> _Given information_:
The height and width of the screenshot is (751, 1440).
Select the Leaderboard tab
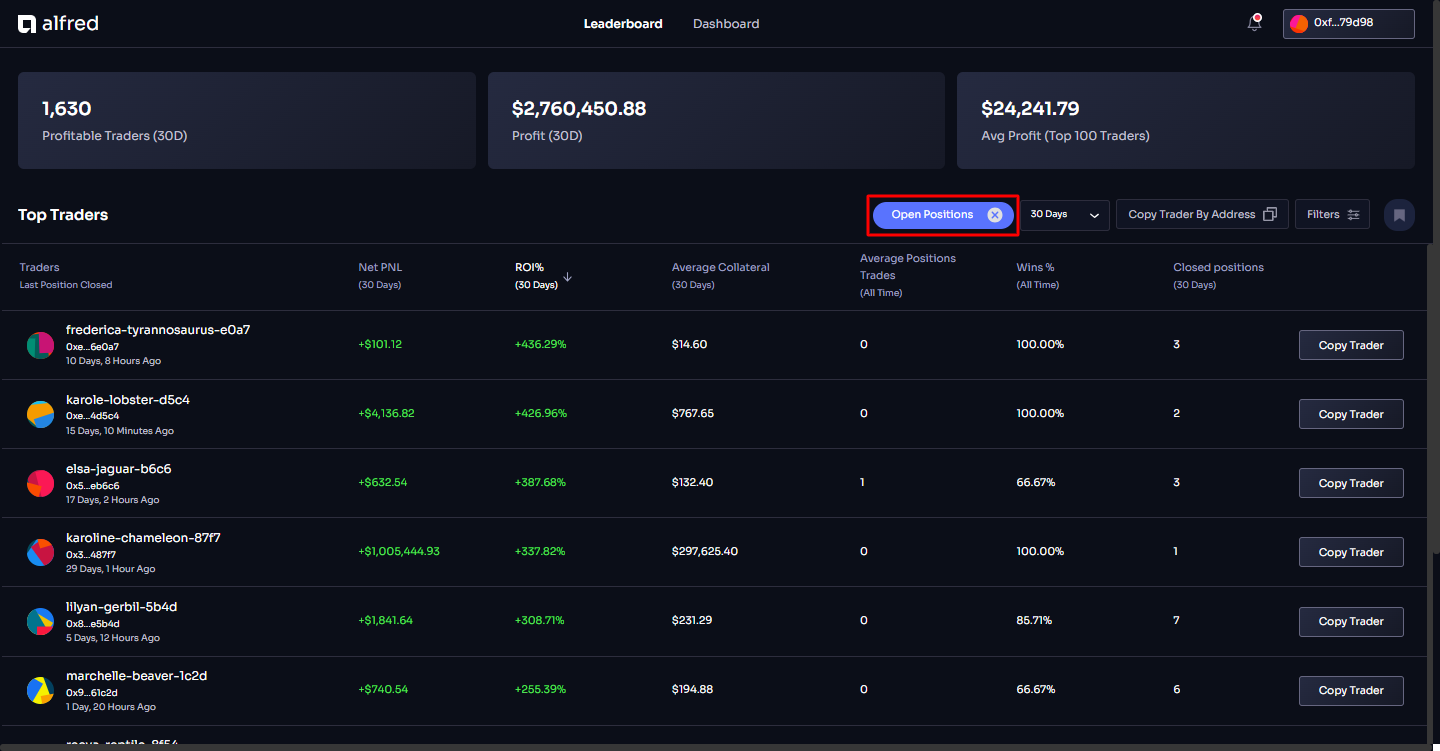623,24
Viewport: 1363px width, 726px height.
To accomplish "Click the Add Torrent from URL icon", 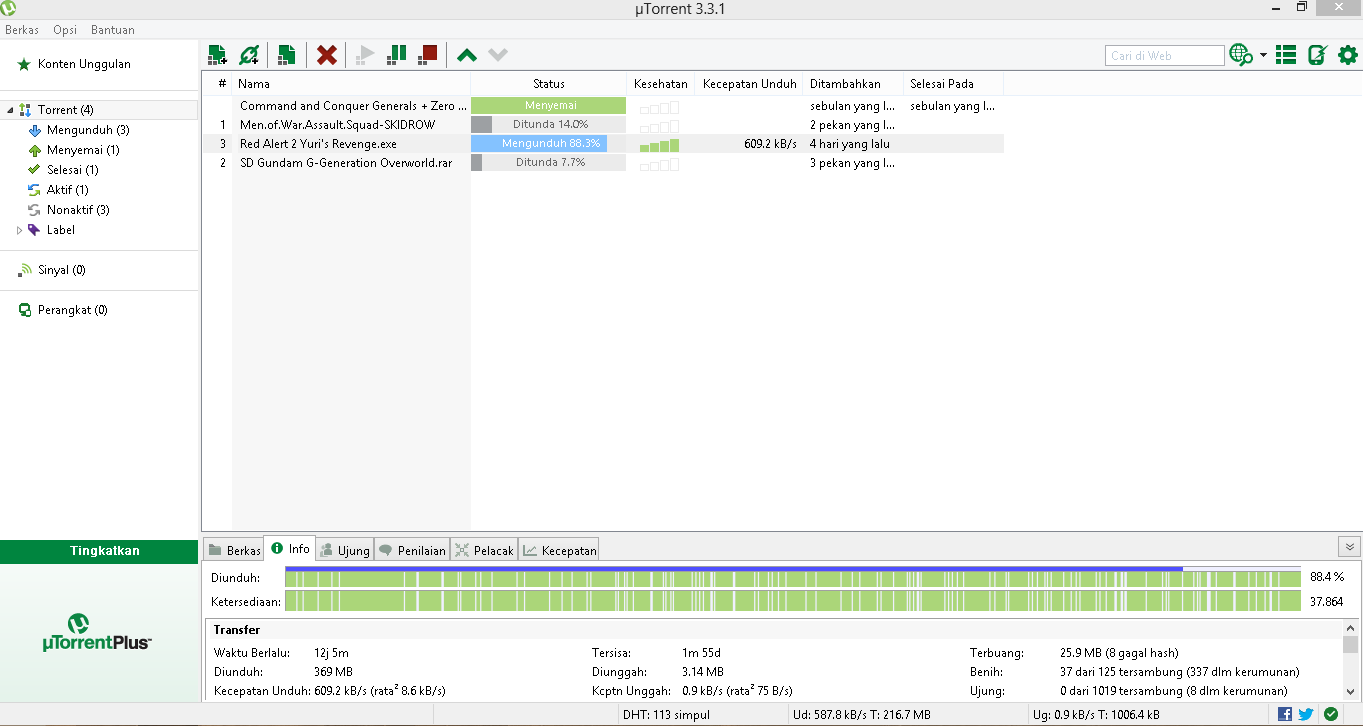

---

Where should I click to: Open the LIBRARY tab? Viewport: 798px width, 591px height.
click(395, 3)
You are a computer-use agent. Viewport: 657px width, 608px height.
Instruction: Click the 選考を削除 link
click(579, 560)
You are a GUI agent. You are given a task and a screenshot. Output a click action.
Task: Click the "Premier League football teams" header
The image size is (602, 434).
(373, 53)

> _Brief_: Output each line of the listing above that has "agent".

> _Exercise result_:
You are a computer-use agent. Viewport: 657px width, 608px height.
You are a GUI agent. You are given a task and a screenshot. Output a click action.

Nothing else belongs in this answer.